Table 2 summarizes quantitative results for all models and all metrics, with the additional comparison to the discrepancy between low quality and high quality images as reference. A preliminary baseline experiment without GAN loss resulted in very blurry images with an FID score of 184.71. The results in Table 2 demonstrate that L2H\(_\mathrm {MSA}\) achieves the best translation performance in terms of all proposed metrics. The effectiveness of providing informative inputs to the network is well demonstrated in the gradual improvement in PSNR, SSIM and pKL, showing higher fidelity in anatomical structures and directional shadow artifacts. The metric pKL gives further indication of closer speckle appearance achieved by L2H\(_\mathrm {MSA}\). Based on Wilcoxon signed-rank tests, improvements of L2H\(_\mathrm {MSA}\) over L2H\(_\mathrm {MS}\) and those two over the baseline L2H\(_\mathrm {M}\) are statistically significant (\(\text {p}<10^{-5}\)) for all evaluation metrics. Moreover, FID score indicates higher statistical similarity between the target and generated images using the proposed final model, with an improvement of \(7.2\%\) compared to L2H\(_\mathrm {M}\).

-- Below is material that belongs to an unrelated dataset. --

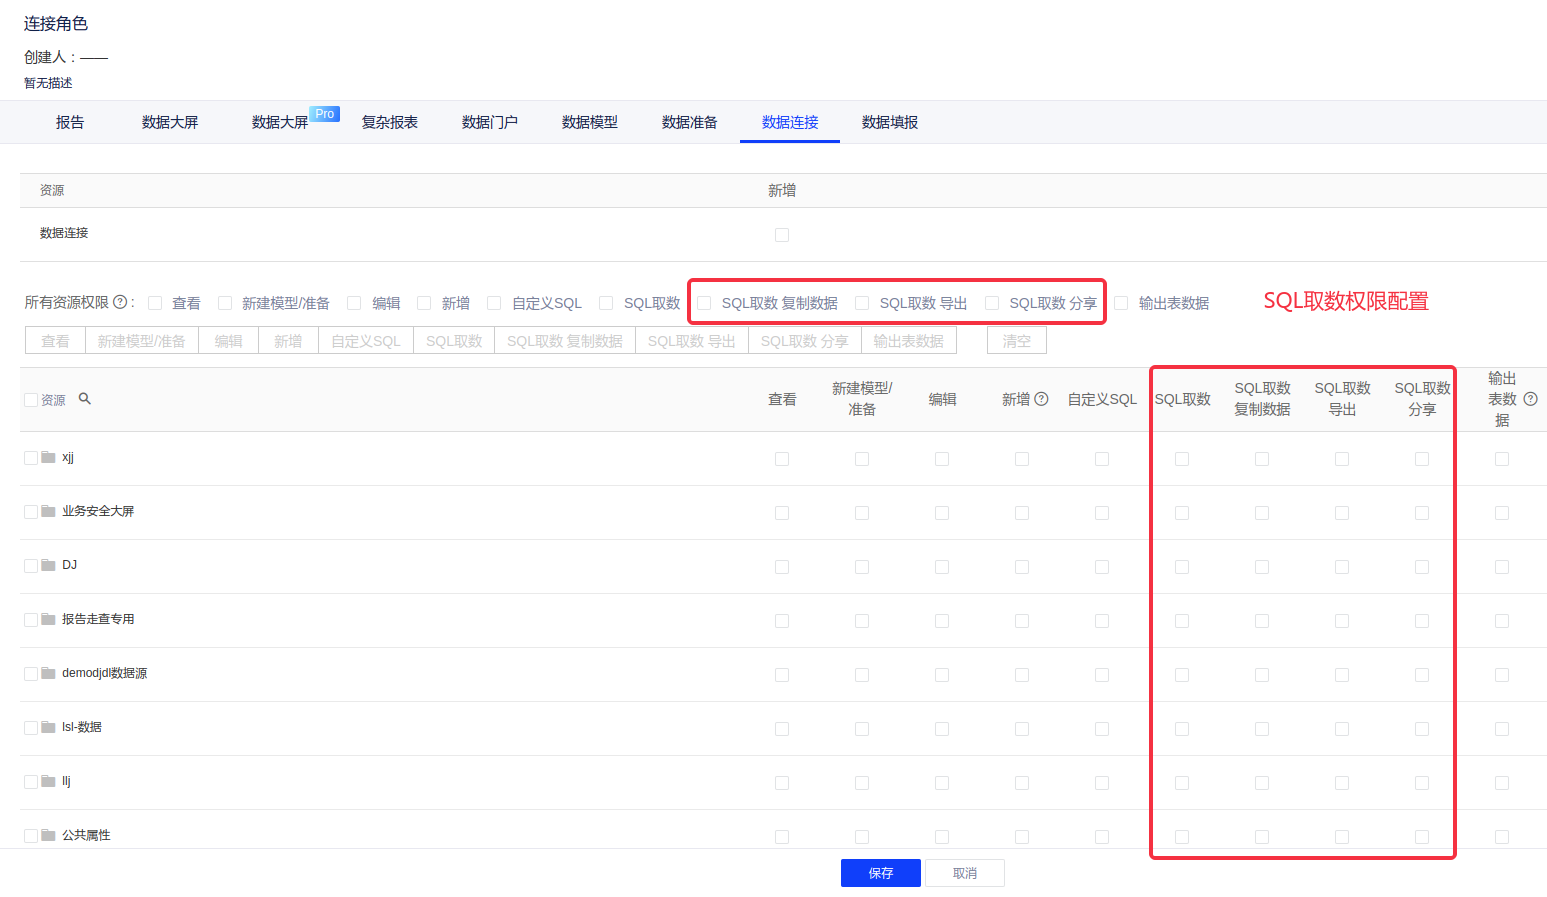1547x897 pixels.
Task: Click the blue 保存 button
Action: [x=880, y=873]
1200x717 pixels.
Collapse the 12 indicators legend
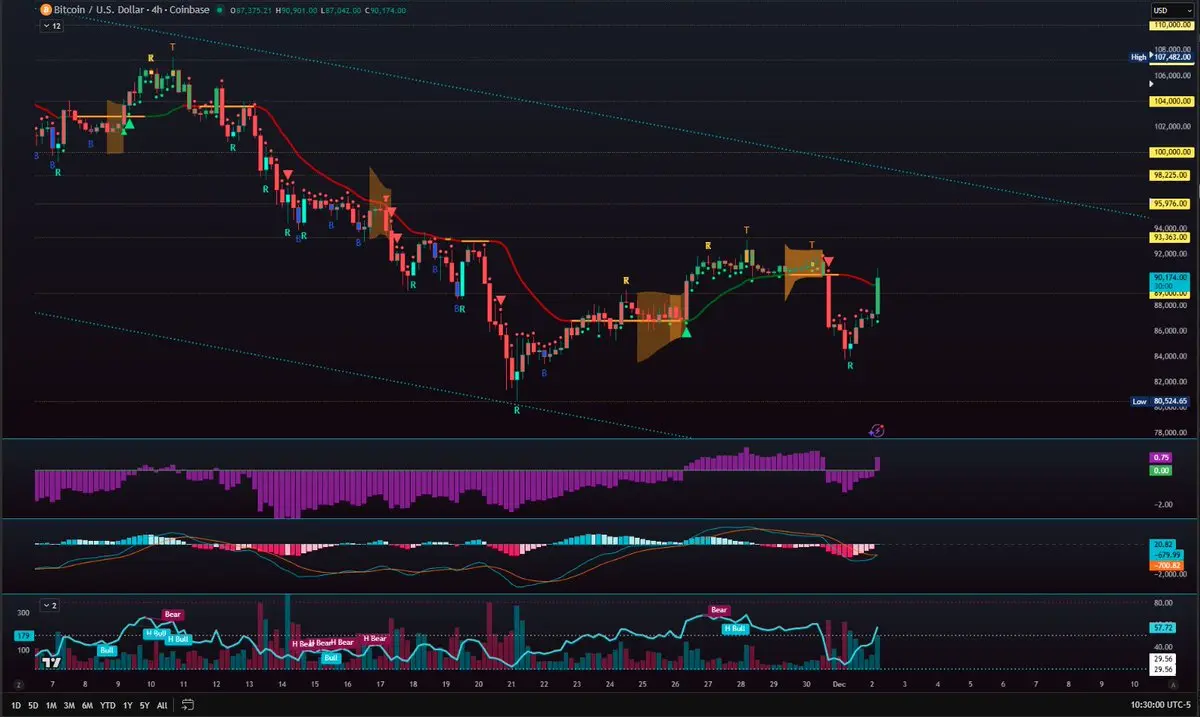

Table 2. Quantitative results. %ile refers to 5 percentile values for PSNR and SSIM and 95 percentile otherwise. Bold number indicates the best performance.

Full Field-of-View Images. Above image translation has been demonstrated on patches. For the entire field-of-view (FoV) US images, patch fusion from image translation of non-overlapping patches would cause artifacts at image seams. Averaging overlapping patches, on the other hand, would blur the essential US texture. Although seamless tiling of US images is possible using graphical models  [4], this requires prohibitively long computation time. Herein, we instead directly apply our trained generator on full FoV low-quality images, since the generator is fully convolutional and thus can operate on images of arbitrary size. Figure 4 shows two examples of translated images by L2H\(_\mathrm {MS}\) and L2H\(_\mathrm {MSA}\), demonstrating direct inference on full FoV images. While anatomical structures are well preserved and the effect of attenuation integral map is apparent, speckle texture appearance is seen to degrade slightly especially in the top image regions, where the ultrasound texture looking particularly different due to focusing difference and near-field effects.

Fig. 4.
figure 4

Inference on full field-of-view (FoV) images.

4 Discussion and Conclusions

We have proposed a patch-based generative adversarial network for improving the quality of simulated US images, via image translation of computationally low-cost images to high quality simulation outputs. Providing segmentation and attenuation integral maps to the translation framework greatly improves preservation of anatomical structures and synthesis of important acoustic shadows. Continuous simulation parameters, such as transmit focus and depth-dependent lateral resolution, are implicitly captured by our framework thanks to training on image patches. For discrete simulation parameters such as imaging mode and transducer frequency that can take a handful of different values in typical clinical imaging, it is feasible to train a separate GAN for each such setting.

Image rendering time highly depends on chosen simulation parameters and 3D mesh model complexity. For instance, high framerates are reported for a simpler model in  [16]. Rendering high and low quality images herein takes 75 ms and 40 ms, respectively. Our network inference time with a non-optimized code is 12.6 ms on average for full FoV images on a GTX 2080 Ti using TensorRT. This timing improvement is rather a lower-bound, since network inference can be further accelerated, e.g. with FPGAs  [6]. Furthermore, since a pass through the network runs in constant time, potential time gain can be arbitrarily high depending on the desired complexity of the target simulation. With our proposed framework a trade-off between image quality and computational speed is obviated, thus enabling interactive framerates even with sophisticated anatomical scenes and computationally-taxing simulation settings. Although the convolutional network can process arbitrary sized image, translating full FoV images without any artifacts is still a challenge.